START Material provided

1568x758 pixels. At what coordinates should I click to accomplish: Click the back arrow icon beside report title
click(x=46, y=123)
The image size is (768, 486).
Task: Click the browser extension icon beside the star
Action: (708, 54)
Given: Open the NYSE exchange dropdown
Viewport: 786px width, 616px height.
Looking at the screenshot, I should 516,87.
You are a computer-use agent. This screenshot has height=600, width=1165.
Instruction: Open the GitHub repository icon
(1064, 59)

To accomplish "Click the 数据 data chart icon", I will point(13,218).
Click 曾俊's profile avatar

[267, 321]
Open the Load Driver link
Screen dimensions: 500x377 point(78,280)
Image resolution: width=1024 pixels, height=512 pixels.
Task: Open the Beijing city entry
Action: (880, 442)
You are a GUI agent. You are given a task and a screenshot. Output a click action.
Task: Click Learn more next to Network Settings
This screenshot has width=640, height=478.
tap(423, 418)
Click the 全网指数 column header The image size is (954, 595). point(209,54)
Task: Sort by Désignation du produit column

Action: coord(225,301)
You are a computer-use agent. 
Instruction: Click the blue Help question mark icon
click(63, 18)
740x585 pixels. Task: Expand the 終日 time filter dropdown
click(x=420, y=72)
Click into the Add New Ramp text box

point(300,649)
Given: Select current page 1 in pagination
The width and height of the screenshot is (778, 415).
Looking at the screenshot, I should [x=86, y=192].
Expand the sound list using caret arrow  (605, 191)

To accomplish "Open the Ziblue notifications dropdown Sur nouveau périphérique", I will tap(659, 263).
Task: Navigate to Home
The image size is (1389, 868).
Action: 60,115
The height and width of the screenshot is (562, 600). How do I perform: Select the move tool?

END Material provided

Prompt: Find the string "will" in the records, then copy each line where it occurs.

Response below:
To accomplish "Click the 数据 data chart icon", I will point(13,218).
To accomplish "Open the Ziblue notifications dropdown Sur nouveau périphérique", I will tap(659, 263).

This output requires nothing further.